Преданный Валье жаловался только на то, что у него не хватало времени на работу в саду: уж больно часто и подолгу приходилось позировать.
Жеффруа жил со своей матерью и сестрой. Сезанн навещал их почти каждый день на протяжении двух месяцев, чтобы закончить работу над портретом. В положенное время они с удовольствием обедали вместе в кругу семьи, а иногда Жеффруа водил его в ресторан. Он вспоминал, что во время работы Сезанн поддерживал оживленный разговор о живописи и художниках, бубня слова сквозь усы.
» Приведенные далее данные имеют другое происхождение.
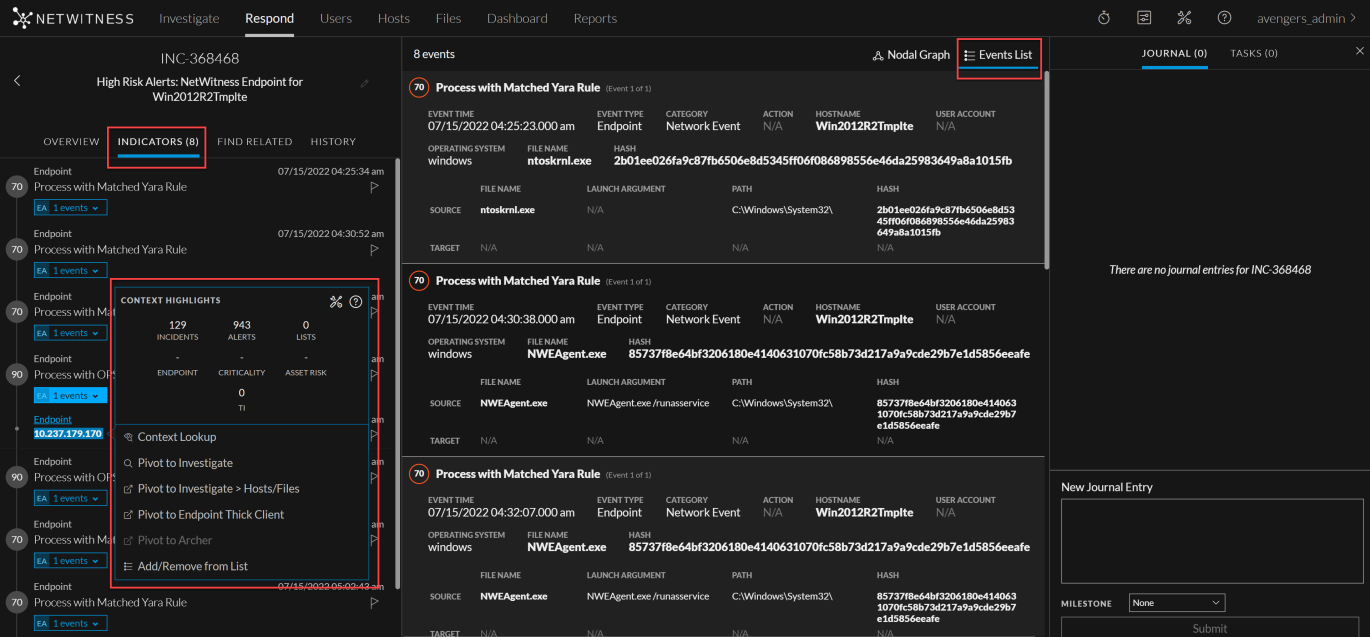Click the admin tools icon in top bar
1370x637 pixels.
[x=1184, y=18]

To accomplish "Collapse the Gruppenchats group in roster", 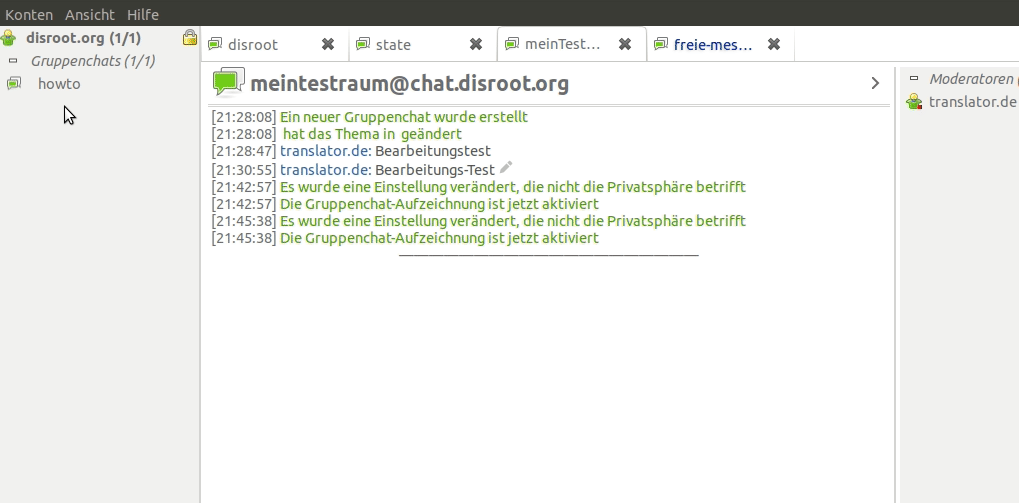I will [x=13, y=61].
Он весьма критически отзывался обо всех своих современниках, за исключением Моне, «сильнейшего из нас» («Моне! Ему место в Лувре!»), но особенно сильно доставалось Гогену. Сезанн не имел привычки подстраивать свое мнение под слушателя или говорить людям только то, что они хотят услышать, но для его поведения в обществе была характерна учтивость по отношению к собеседнику, будь то в письмах или в личной беседе. В своем знаменитом письме Эмилю Бернару он советует ему трактовать «природу посредством цилиндра, шара, конуса – и все в перспективном сокращении, то есть каждая сторона предмета, плана должна быть направлена к центральной точке. Линии, параллельные горизонту, передают протяженность, то есть выделяют кусок из природы или, если хотите, из картины, которую Pater Omnipotens Aeterne Deus [вечный всемогущий Бог Отец] развертывает перед нашими глазами. Линии, перпендикулярные этому горизонту, дают глубину»{783}. Упоминание Бога было проявлением вежливости со стороны Сезанна, уважением к религиозности Бернара, а не указанием на собственную религиозность. Сезанн говорил о природе. Слова «Pater Omnipotens» были сказаны для адресата.
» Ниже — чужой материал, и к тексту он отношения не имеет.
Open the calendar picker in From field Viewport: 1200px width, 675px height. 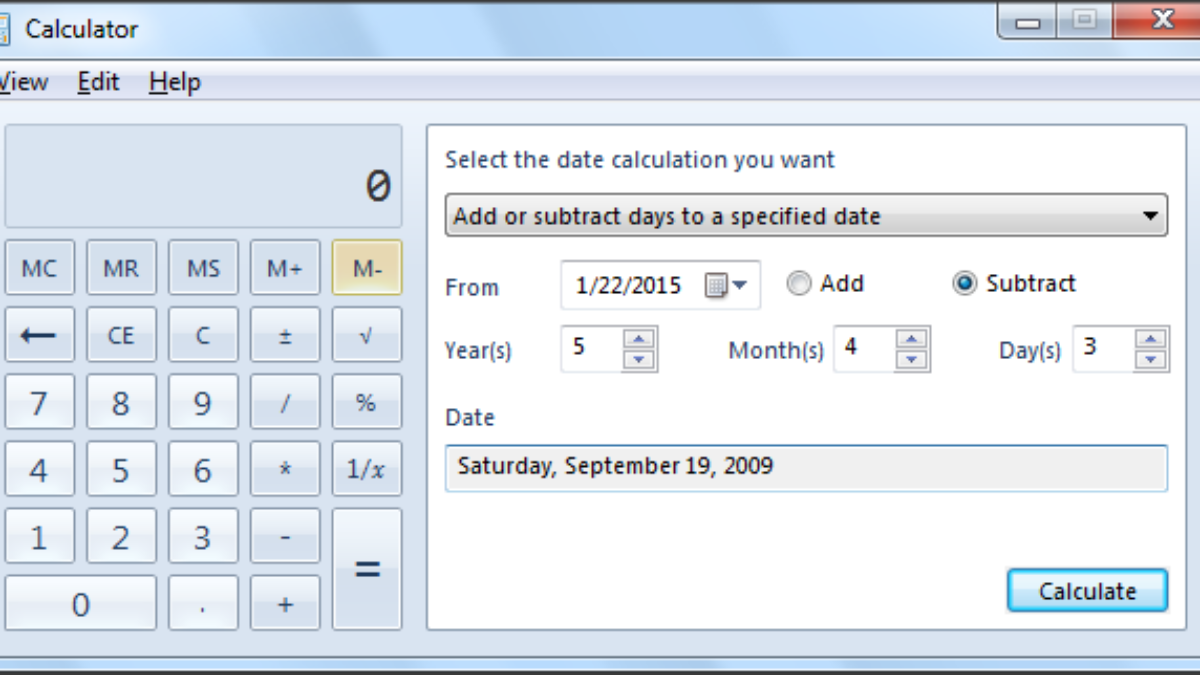[x=727, y=286]
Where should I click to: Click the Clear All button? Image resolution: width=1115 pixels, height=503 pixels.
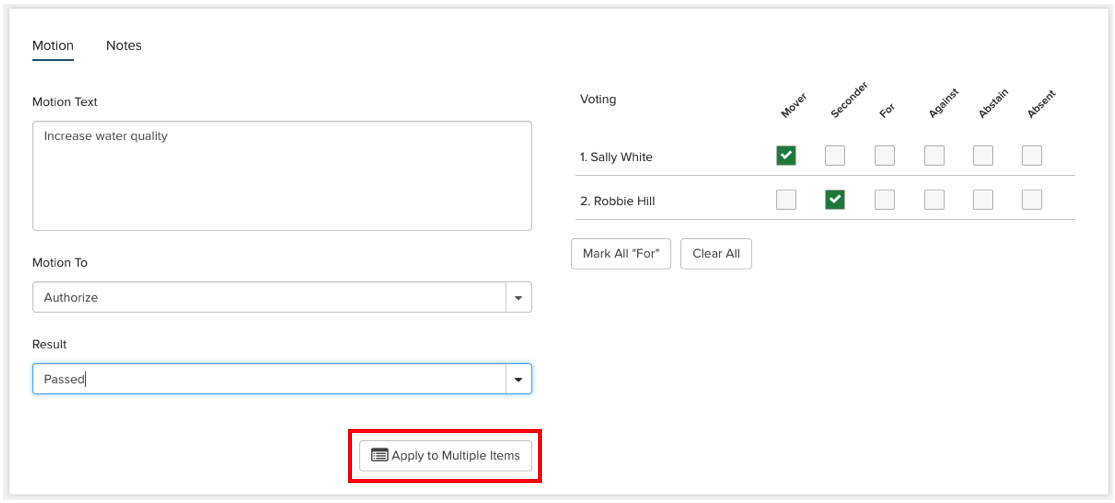click(716, 254)
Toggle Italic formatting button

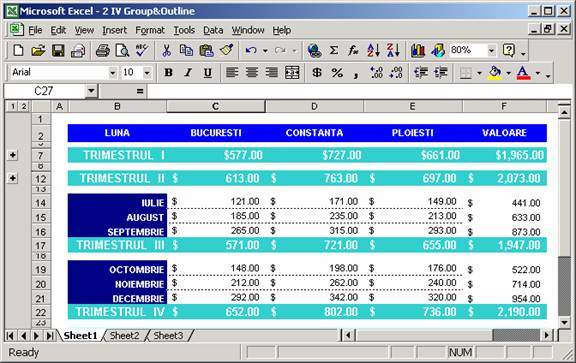coord(188,72)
Когда к нему приехали Карл и Гертруда Остхаус, основатели музея Фолькванг в Германии, известного своей коллекцией французских импрессионистов, он расспросил их про собрание, а затем заявил: «Но нельзя сравниться с Гольбейном! Поэтому я беру за образец Пуссена». Это утверждение поразило Остхауса. Ему не было ясно, почему Гольбейн удостоился такой высокой оценки – «из вежливости к немецким гостям» или же Сезанн хвалил Гольбейна искренне. Во всяком случае, как заметил Остхаус, «он говорил это с такой искренностью, что нельзя было усомниться в его убежденности». Сезанн не менее рьяно расхваливал Курбе: «он так же велик, как Микеланджело», разве что «ему не хватает возвышенности». Говоря о своих современниках, он принимал позу Цицерона, поднимал вверх палец и заявлял: «Моне и Писсарро – два великих мастера, их всего два»{784}. С Жеффруа он был столь же любезен. Моне и Жеффруа были друзьями.
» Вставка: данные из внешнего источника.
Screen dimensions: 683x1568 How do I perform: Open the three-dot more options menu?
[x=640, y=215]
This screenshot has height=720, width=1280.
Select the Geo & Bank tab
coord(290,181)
Его нелюбовь к Гогену была несомненно искренней и в каком-то смысле несправедливой. Несмотря на весь свой сарказм, Гоген глубоко почитал Сезанна. Писсарро был наставником Гогена, но примером для подражания оставался именно Сезанн. Гоген любил поумничать. Замечания, которые он отпускал, были и странными, и проницательными одновременно. В письме к своему другу Шуффенекеру он дал Сезанну запоминающуюся характеристику:
Возьмите, например, непризнанного Сезанна. У него действительно мистическая, восточная натура, и лицо у него древнего восточного типа.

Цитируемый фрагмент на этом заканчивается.